**Data supplied:**
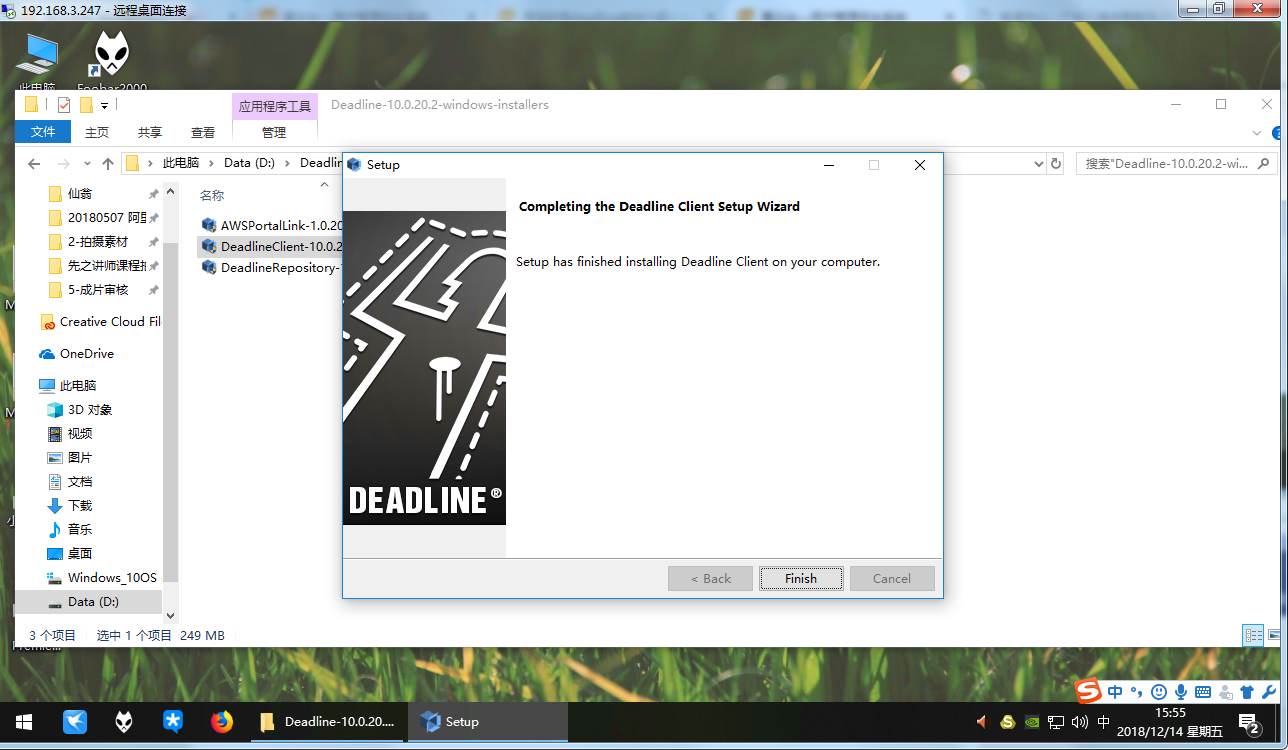This screenshot has height=750, width=1288.
Task: Select the DeadlineRepository installer icon
Action: tap(209, 267)
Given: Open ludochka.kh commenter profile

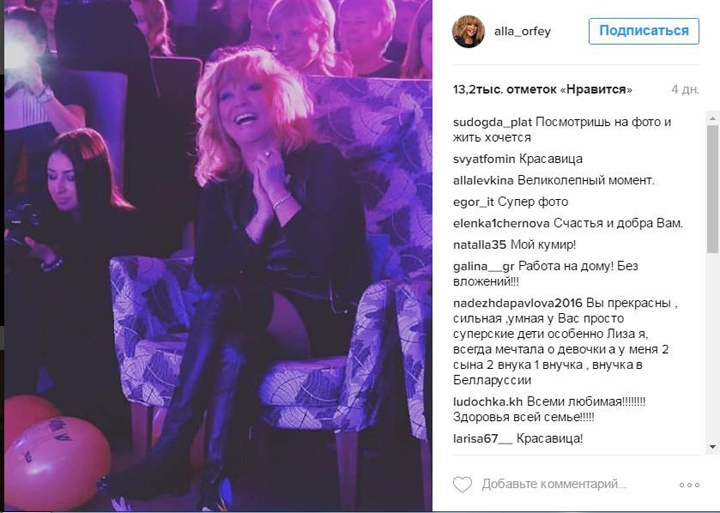Looking at the screenshot, I should [488, 401].
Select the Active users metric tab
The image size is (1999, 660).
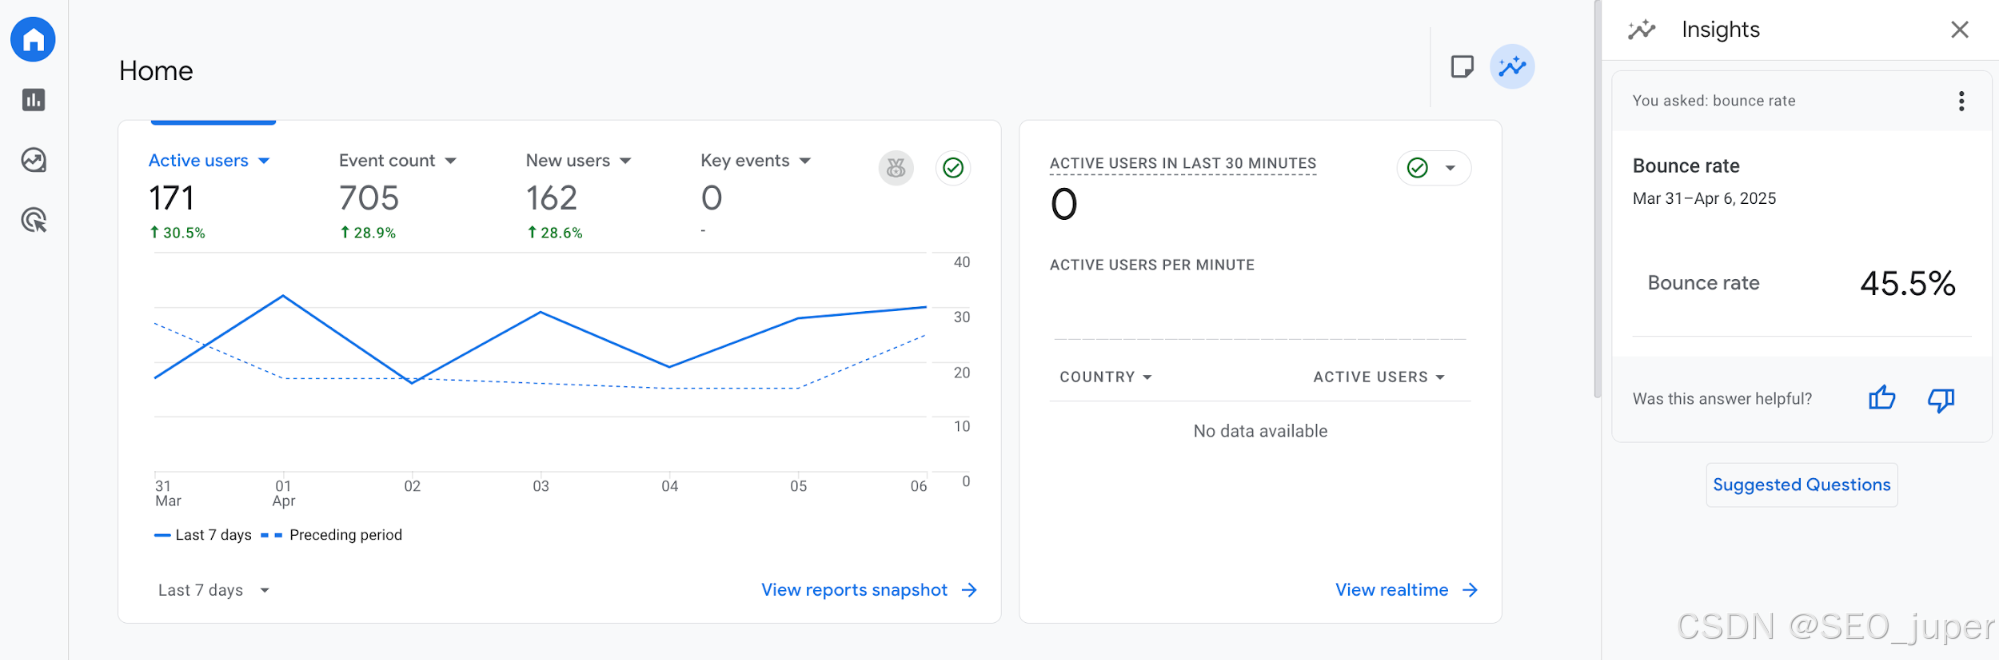click(208, 161)
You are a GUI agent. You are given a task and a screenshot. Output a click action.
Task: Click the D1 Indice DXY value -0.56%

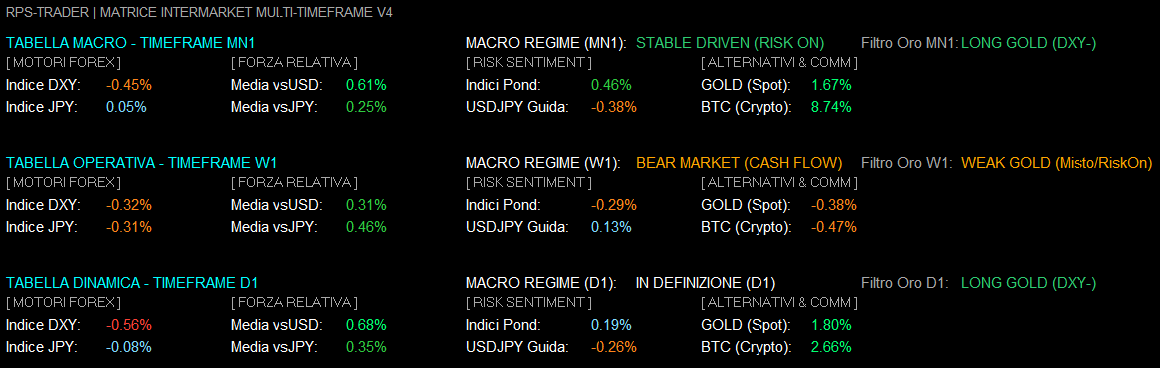click(x=129, y=325)
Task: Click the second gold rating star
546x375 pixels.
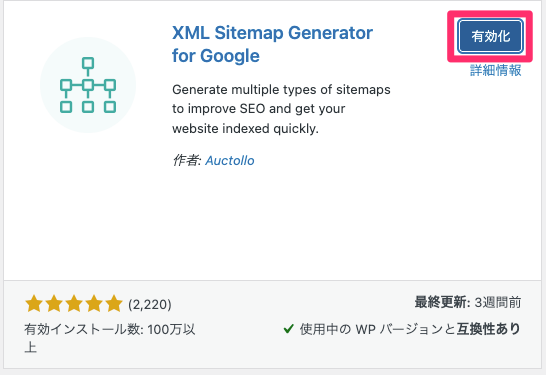Action: tap(54, 304)
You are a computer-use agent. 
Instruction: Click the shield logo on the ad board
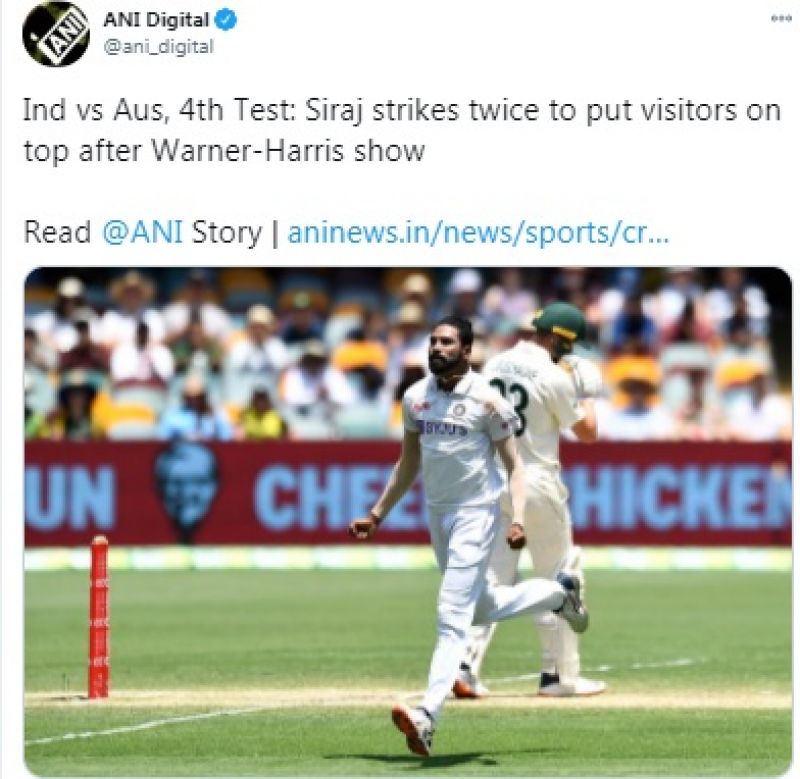click(186, 490)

**Task instructions:**
With the pictures excluded, restate word for word each line from the one that contains "You are a GUI" through the last line of the listing above.

**Answer to the problem:**
You are a GUI agent. You are given a task and a screenshot. Output a click action.
Task: Click the D1 Indice DXY value -0.56%

click(x=129, y=325)
Task: Click the second gold rating star
546x375 pixels.
Action: tap(54, 304)
You are a computer-use agent. 
Instruction: Click the shield logo on the ad board
click(186, 490)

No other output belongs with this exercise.